* Set exercise *
Render the records below as a numbered list, one line per item. Skip any blank lines and leave the pictures out.

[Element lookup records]
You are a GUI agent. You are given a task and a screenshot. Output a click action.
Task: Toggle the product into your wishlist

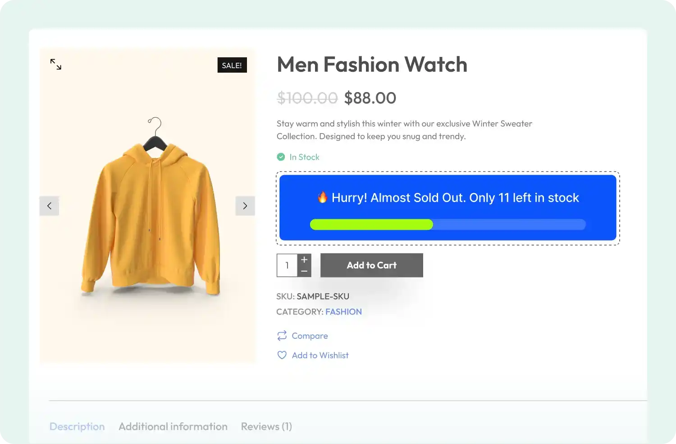pyautogui.click(x=320, y=355)
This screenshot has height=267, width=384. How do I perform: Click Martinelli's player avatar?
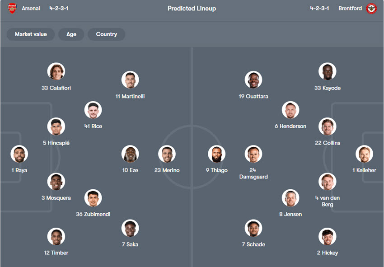tap(130, 80)
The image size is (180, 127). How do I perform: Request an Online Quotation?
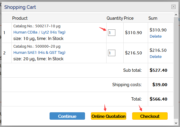click(109, 116)
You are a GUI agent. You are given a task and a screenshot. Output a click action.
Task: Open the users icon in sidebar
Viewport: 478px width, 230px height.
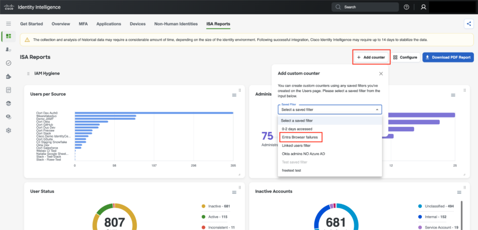8,50
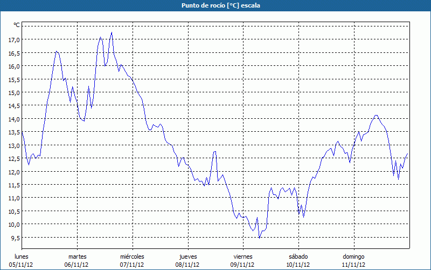Click the date 08/11/12 on x-axis
431x270 pixels.
[x=187, y=265]
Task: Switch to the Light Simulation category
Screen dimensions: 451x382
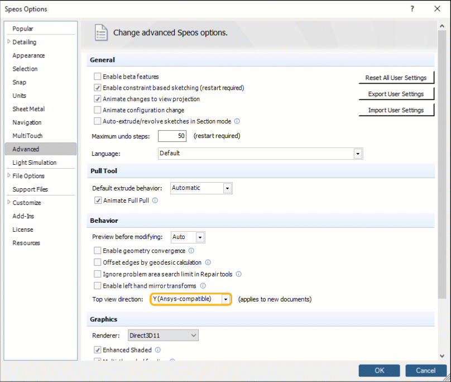Action: coord(35,163)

* Response to this exercise *
1. You are a GUI agent. You are given a task and a screenshot. Output a click action.
2. Task: Toggle the product into your wishlist
3. pyautogui.click(x=320, y=355)
4. This screenshot has height=267, width=384. How do I perform: Click Martinelli's player avatar?
5. tap(130, 80)
6. The image size is (180, 127). How do I perform: Request an Online Quotation?
7. click(109, 116)
8. You are a GUI agent. You are given a task and a screenshot. Output a click action.
9. Task: Open the users icon in sidebar
10. Viewport: 478px width, 230px height.
11. 8,50
12. Click the date 08/11/12 on x-axis
13. 431x270 pixels.
14. [x=187, y=265]
15. Task: Switch to the Light Simulation category
16. Screen dimensions: 451x382
17. Action: coord(35,163)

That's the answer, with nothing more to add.